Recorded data
*-*-*

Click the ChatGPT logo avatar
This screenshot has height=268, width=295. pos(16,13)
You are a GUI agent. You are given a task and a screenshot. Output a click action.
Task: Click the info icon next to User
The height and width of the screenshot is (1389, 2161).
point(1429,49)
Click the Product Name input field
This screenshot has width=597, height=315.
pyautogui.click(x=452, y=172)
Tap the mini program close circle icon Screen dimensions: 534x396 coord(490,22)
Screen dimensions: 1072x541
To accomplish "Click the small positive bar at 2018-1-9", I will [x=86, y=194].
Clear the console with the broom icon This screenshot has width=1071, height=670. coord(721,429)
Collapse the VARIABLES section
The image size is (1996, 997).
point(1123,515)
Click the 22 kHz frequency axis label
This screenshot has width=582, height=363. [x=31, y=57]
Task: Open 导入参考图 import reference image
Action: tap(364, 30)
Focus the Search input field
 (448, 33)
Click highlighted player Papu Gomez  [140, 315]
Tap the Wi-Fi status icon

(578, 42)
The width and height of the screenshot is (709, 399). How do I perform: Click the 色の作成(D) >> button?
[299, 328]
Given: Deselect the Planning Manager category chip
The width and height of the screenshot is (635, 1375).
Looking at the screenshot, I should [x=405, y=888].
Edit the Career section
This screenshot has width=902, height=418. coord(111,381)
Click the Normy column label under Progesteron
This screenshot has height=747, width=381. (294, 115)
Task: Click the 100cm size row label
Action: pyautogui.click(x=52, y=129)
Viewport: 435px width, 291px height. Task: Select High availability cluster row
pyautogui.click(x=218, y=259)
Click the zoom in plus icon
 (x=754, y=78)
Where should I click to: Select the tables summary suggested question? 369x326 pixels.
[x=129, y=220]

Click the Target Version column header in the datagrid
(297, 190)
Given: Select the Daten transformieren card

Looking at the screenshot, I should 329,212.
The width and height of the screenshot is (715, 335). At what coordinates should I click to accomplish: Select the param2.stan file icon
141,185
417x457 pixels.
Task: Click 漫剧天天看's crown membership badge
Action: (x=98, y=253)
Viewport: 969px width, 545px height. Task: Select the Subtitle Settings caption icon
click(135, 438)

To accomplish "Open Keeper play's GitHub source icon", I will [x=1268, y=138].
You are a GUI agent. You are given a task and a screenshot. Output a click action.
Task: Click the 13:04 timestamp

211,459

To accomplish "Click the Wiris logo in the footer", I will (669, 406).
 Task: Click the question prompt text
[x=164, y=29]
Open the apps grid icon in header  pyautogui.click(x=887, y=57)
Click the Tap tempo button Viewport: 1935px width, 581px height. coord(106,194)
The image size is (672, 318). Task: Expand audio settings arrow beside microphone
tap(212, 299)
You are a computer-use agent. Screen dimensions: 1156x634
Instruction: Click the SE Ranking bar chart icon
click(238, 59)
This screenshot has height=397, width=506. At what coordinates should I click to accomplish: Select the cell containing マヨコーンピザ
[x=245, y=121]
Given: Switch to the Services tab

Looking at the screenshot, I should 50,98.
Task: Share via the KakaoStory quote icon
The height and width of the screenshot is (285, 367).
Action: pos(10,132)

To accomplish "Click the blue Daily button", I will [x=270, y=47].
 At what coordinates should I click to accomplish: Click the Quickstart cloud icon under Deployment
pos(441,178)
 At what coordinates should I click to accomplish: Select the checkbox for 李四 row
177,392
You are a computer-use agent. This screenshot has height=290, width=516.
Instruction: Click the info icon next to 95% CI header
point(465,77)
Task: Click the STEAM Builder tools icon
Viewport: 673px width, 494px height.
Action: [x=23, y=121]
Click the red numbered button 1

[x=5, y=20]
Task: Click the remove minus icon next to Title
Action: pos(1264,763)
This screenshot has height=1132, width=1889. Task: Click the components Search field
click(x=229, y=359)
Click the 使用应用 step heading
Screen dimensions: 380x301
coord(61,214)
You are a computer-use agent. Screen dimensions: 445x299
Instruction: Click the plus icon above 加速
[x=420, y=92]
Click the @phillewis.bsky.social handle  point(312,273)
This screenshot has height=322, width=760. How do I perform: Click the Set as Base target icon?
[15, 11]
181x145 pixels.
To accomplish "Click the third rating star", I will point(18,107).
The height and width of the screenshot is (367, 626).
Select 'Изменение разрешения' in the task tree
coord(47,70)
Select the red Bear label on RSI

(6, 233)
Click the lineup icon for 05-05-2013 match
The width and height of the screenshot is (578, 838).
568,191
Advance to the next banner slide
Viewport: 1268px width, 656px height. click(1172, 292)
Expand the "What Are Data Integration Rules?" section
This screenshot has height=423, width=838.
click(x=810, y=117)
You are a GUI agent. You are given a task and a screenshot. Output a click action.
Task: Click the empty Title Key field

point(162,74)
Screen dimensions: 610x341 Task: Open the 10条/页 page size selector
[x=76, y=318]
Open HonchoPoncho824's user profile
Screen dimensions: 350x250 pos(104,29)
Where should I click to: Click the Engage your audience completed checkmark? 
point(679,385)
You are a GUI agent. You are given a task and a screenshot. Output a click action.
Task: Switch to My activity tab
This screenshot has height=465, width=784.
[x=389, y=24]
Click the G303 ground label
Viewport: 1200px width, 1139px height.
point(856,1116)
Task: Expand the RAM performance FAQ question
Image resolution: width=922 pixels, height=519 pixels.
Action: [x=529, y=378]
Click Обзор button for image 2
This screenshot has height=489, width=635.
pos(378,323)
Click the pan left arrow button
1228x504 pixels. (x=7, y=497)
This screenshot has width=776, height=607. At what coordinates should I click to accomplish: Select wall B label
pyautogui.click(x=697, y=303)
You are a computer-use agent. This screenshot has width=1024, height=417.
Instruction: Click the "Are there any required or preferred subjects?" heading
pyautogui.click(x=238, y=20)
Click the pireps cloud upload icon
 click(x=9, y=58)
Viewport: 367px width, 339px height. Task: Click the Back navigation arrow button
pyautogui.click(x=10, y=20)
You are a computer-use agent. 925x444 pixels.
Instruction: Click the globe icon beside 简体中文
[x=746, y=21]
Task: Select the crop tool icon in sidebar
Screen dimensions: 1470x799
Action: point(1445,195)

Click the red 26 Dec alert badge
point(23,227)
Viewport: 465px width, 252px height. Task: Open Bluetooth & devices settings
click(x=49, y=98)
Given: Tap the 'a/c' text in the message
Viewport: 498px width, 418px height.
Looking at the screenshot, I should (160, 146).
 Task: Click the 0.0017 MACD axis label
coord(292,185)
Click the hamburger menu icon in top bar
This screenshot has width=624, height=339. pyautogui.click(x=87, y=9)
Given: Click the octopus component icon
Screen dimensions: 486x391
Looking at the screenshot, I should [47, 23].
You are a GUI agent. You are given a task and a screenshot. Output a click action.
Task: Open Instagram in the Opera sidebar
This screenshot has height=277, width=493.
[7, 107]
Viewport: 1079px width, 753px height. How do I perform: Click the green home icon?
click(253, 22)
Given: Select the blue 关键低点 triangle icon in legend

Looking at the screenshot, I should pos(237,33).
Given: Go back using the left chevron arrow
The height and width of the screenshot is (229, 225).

*-*-*

▶ Work to do
Pull out each line of the material above that contains the string "size", and list them in order.

▶ Full output
The image size is (1996, 997).
Task: Click the 100cm size row label
The image size is (672, 318). Task: Expand audio settings arrow beside microphone
Screen dimensions: 610x341 Task: Open the 10条/页 page size selector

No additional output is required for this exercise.